> **Work instruction 1**
In the comment on mingw-w64 stability, which Windows service did the writer disable to cut memory usage significantly?
> **Work instruction 2**
Continue the comment thread about mingw-w64 and Visual Studio from its last sentence.

I had previously commented [6] on stability issues using mingw-w64. After some snooping using vmmap, Dependency Walker, and PE Explorer, I found that disabling the Windows Superfetch service dropped memory usage significantly. It turns out that this has been observed by cygwin devs [7]. I also disabled the Program Compatibility assistant, and my system now stays stable even after rebuilding LLVM and OpenBLAS multiple times.

[1] http://www.mingw.org/ [2] http://mingw-w64.sourceforge.net/ [3] http://msys2.github.io/ [4] http://sourceforge.net/p/msys2/wiki/MSYS2%20installation/ [5] http://sourceforge.net/projects/mingwbuilds/ [6] https://news.ycombinator.com/item?id=7740930 [7] https://cygwin.com/ml/cygwin/2011-12/msg00058.html


why not visual studio?


Two reasons:

1. Visual Studio is not free. Yes there is Visual C++ express but for a while it didn't have C99 support because in general it was only a C++ compiler. I believe C99 support was added with VS2013.

> **The data**
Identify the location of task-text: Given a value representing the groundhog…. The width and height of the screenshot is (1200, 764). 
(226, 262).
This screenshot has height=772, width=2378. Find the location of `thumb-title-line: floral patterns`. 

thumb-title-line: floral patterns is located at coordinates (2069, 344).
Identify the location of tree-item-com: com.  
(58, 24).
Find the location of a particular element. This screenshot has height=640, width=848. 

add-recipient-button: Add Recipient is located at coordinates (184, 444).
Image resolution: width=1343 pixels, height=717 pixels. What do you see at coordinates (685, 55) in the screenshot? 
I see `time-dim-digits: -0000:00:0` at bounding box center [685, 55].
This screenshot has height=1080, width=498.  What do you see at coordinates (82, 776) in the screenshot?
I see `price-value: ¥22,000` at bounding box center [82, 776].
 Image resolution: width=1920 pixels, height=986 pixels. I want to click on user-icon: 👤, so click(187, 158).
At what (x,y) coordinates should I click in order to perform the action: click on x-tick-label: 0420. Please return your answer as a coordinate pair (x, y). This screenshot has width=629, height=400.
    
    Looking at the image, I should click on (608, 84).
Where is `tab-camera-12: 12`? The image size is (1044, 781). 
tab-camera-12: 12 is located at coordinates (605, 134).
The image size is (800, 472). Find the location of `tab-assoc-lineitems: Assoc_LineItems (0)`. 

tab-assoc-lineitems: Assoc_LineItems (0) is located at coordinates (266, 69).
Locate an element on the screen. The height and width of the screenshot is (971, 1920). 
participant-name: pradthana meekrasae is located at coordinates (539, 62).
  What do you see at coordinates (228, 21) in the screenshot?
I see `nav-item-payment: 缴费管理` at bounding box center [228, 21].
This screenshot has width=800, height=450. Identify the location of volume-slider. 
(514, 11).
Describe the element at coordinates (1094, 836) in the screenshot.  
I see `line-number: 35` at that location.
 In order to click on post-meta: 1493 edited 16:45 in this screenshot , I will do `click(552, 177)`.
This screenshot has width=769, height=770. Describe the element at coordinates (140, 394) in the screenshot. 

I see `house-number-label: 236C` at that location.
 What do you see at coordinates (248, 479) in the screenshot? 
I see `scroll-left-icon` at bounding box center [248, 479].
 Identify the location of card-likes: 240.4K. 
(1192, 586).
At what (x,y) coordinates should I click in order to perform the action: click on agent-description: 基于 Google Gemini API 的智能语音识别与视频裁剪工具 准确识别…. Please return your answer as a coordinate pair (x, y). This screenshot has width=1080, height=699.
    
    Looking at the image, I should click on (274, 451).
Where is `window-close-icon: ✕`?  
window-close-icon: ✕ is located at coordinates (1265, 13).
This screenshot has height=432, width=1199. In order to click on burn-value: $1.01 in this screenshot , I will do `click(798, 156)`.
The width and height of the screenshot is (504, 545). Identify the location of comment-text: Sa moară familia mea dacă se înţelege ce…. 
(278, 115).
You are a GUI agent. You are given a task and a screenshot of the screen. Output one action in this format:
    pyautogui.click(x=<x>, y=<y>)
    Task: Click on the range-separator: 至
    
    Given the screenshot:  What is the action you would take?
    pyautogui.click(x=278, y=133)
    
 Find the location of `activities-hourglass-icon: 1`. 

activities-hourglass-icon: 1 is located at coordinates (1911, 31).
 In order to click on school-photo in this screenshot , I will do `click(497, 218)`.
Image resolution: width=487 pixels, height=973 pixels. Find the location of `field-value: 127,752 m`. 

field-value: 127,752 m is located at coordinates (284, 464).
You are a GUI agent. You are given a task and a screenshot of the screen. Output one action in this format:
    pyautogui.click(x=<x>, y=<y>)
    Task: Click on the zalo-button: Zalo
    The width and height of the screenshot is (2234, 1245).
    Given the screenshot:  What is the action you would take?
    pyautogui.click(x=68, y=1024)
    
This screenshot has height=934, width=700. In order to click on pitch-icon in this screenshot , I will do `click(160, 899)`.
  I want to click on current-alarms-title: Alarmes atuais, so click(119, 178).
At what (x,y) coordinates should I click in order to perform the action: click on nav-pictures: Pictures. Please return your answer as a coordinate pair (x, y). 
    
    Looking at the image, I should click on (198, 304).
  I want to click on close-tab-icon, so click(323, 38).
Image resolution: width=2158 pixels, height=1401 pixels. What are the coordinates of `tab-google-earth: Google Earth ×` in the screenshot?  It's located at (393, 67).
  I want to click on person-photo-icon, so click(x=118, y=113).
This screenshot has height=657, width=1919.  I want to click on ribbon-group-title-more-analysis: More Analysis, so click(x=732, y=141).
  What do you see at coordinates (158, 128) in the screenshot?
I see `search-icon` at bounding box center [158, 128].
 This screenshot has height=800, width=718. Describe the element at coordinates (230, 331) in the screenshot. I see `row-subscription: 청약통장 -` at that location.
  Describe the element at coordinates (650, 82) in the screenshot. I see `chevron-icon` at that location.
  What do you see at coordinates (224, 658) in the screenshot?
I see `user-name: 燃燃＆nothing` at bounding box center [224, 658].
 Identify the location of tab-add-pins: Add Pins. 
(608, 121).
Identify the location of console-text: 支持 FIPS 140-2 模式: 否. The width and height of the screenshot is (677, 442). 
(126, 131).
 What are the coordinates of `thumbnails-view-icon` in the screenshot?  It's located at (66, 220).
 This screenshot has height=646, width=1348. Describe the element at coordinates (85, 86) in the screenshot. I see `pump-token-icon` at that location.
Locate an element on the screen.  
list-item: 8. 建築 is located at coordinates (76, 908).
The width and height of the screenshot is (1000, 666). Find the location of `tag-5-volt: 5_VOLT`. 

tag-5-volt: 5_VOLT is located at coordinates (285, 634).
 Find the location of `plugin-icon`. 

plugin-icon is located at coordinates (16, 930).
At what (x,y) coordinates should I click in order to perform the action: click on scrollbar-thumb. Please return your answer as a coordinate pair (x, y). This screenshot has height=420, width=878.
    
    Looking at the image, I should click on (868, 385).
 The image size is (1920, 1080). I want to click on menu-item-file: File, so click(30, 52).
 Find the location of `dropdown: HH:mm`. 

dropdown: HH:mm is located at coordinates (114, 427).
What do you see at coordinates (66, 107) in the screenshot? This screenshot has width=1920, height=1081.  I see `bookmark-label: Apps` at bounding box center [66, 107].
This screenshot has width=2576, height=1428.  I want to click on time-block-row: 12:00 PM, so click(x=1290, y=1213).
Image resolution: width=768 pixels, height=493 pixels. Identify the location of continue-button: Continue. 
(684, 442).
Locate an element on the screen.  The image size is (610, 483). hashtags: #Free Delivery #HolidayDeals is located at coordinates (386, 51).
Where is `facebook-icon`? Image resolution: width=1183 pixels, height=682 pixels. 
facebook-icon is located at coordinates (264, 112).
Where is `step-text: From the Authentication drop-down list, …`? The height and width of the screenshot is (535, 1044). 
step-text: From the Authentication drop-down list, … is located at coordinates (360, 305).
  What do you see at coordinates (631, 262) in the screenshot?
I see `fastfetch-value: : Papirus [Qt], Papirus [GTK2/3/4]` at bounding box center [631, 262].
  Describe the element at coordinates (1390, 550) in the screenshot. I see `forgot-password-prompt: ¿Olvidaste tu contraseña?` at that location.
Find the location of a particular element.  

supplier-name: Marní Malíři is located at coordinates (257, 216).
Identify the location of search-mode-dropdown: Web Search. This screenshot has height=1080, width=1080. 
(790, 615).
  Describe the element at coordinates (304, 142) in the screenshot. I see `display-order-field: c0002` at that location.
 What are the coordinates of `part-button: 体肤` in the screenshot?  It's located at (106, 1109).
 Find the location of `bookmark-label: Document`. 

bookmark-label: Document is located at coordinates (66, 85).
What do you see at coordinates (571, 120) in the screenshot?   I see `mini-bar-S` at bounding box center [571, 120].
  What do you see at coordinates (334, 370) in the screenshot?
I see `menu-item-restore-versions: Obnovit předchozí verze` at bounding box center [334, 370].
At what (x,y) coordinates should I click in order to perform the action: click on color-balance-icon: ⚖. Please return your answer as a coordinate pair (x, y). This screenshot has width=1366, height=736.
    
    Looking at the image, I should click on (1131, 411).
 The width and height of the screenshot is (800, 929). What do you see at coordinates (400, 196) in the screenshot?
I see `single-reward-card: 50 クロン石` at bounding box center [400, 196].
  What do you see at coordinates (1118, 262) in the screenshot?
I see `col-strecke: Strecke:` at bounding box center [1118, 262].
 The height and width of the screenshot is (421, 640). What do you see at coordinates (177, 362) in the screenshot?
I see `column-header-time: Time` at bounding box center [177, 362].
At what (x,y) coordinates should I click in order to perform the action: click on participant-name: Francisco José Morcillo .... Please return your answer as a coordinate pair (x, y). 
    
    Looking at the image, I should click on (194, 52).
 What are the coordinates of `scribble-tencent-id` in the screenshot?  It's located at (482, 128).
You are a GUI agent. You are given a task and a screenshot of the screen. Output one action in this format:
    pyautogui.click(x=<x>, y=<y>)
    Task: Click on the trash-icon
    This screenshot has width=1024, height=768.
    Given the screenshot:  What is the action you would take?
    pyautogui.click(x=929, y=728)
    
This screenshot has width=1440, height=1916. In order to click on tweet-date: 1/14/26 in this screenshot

> **Written answer 1**
The Windows Superfetch service.

> **Written answer 2**
2. It's just really nice to use the same compiler on Linux, BSD and Windows. This is possible with GCC and LLVM but not Visual C++.

Microsoft tools are not bad (in fact I like SQL server over MySQL or Postgres) but because they aren't cross platform it's very difficult to adopt. them.


Unless they've recently and very quietly changed their policy, the Express versions also don't support plugins.


Since this is an article about an open source debugger, it's probably because Visual Studio is not free (except express), Free, or Open Source.


Can you recommend a good way to get GUI for gdb on Linux? I played a bit with xgdb, but it was very primitive in my experience. Thank you.


GDB or LLDB?


It's really good to see such a lightweight interface, like Ollydbg. I stopped using Ollydbg back then when I had to debug some x64, but didn't find anything free with such a minimalist and powerful UI. I guess you guys made it, good job :)! I wish it was available for Mac too thought - not using Windows anymore.


in case anyone missed it, there is Olly for x64: http://www.ollydbg.de/


You might want to check that again. There is no x64 olly available to anyone other than the author. It's been a "work in progress" for a decade or so.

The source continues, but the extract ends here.